[Interface element lines]
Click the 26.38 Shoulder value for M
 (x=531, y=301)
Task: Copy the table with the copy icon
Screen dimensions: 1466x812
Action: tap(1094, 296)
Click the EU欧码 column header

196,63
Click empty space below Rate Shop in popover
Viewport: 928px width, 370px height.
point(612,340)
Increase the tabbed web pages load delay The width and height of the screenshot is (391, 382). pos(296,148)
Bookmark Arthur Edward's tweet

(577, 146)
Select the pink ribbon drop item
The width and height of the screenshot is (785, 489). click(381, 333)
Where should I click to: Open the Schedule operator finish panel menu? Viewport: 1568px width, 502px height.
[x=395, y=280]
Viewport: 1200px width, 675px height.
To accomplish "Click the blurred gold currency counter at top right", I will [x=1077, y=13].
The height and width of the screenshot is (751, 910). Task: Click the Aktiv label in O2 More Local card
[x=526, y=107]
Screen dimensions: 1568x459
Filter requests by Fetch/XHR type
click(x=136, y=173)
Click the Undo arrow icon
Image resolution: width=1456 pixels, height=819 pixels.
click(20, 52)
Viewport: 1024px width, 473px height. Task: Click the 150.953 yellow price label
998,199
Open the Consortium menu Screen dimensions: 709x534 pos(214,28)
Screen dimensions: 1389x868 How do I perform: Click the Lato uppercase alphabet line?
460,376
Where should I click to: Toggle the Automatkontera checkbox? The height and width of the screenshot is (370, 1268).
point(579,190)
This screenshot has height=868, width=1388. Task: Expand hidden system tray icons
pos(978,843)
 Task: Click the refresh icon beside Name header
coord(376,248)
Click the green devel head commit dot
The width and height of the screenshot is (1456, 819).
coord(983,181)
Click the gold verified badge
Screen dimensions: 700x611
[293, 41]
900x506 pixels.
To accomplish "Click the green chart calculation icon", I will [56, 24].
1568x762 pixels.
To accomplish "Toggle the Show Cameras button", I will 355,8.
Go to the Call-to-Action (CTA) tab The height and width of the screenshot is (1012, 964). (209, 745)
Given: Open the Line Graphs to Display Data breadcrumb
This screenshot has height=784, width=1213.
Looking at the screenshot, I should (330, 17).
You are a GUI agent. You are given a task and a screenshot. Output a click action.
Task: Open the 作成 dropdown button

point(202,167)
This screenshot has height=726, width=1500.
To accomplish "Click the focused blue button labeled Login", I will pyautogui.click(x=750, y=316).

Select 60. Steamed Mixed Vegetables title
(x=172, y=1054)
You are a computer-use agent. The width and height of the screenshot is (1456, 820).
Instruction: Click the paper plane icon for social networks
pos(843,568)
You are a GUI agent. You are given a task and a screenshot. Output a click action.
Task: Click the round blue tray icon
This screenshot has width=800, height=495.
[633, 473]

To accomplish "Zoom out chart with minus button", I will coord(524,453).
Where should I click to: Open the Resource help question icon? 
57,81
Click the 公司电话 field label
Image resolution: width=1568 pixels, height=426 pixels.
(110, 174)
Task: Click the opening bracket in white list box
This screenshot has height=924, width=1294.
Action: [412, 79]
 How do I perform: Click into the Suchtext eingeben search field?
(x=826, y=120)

Task brief – Reproduce every line above verbatim, with no changes of any kind.

Answer to this task –
Click the 26.38 Shoulder value for M
 (x=531, y=301)
Task: Copy the table with the copy icon
Screen dimensions: 1466x812
Action: tap(1094, 296)
Click the EU欧码 column header

196,63
Click empty space below Rate Shop in popover
Viewport: 928px width, 370px height.
point(612,340)
Increase the tabbed web pages load delay The width and height of the screenshot is (391, 382). pos(296,148)
Bookmark Arthur Edward's tweet

(577, 146)
Select the pink ribbon drop item
The width and height of the screenshot is (785, 489). click(381, 333)
Where should I click to: Open the Schedule operator finish panel menu? Viewport: 1568px width, 502px height.
[x=395, y=280]
Viewport: 1200px width, 675px height.
To accomplish "Click the blurred gold currency counter at top right", I will [x=1077, y=13].
The height and width of the screenshot is (751, 910). Task: Click the Aktiv label in O2 More Local card
[x=526, y=107]
Screen dimensions: 1568x459
Filter requests by Fetch/XHR type
click(x=136, y=173)
Click the Undo arrow icon
Image resolution: width=1456 pixels, height=819 pixels.
click(20, 52)
Viewport: 1024px width, 473px height. Task: Click the 150.953 yellow price label
998,199
Open the Consortium menu Screen dimensions: 709x534 pos(214,28)
Screen dimensions: 1389x868 How do I perform: Click the Lato uppercase alphabet line?
460,376
Where should I click to: Toggle the Automatkontera checkbox? The height and width of the screenshot is (370, 1268).
point(579,190)
This screenshot has height=868, width=1388. Task: Expand hidden system tray icons
pos(978,843)
 Task: Click the refresh icon beside Name header
coord(376,248)
Click the green devel head commit dot
The width and height of the screenshot is (1456, 819).
coord(983,181)
Click the gold verified badge
Screen dimensions: 700x611
[293, 41]
900x506 pixels.
To accomplish "Click the green chart calculation icon", I will [56, 24].
1568x762 pixels.
To accomplish "Toggle the Show Cameras button", I will 355,8.
Go to the Call-to-Action (CTA) tab The height and width of the screenshot is (1012, 964). (209, 745)
Given: Open the Line Graphs to Display Data breadcrumb
This screenshot has height=784, width=1213.
Looking at the screenshot, I should (330, 17).
You are a GUI agent. You are given a task and a screenshot. Output a click action.
Task: Open the 作成 dropdown button

point(202,167)
This screenshot has height=726, width=1500.
To accomplish "Click the focused blue button labeled Login", I will pyautogui.click(x=750, y=316).

Select 60. Steamed Mixed Vegetables title
(x=172, y=1054)
You are a computer-use agent. The width and height of the screenshot is (1456, 820).
Instruction: Click the paper plane icon for social networks
pos(843,568)
You are a GUI agent. You are given a task and a screenshot. Output a click action.
Task: Click the round blue tray icon
This screenshot has width=800, height=495.
[633, 473]

To accomplish "Zoom out chart with minus button", I will coord(524,453).
Where should I click to: Open the Resource help question icon? 
57,81
Click the 公司电话 field label
Image resolution: width=1568 pixels, height=426 pixels.
(110, 174)
Task: Click the opening bracket in white list box
This screenshot has height=924, width=1294.
Action: [412, 79]
 How do I perform: Click into the Suchtext eingeben search field?
(x=826, y=120)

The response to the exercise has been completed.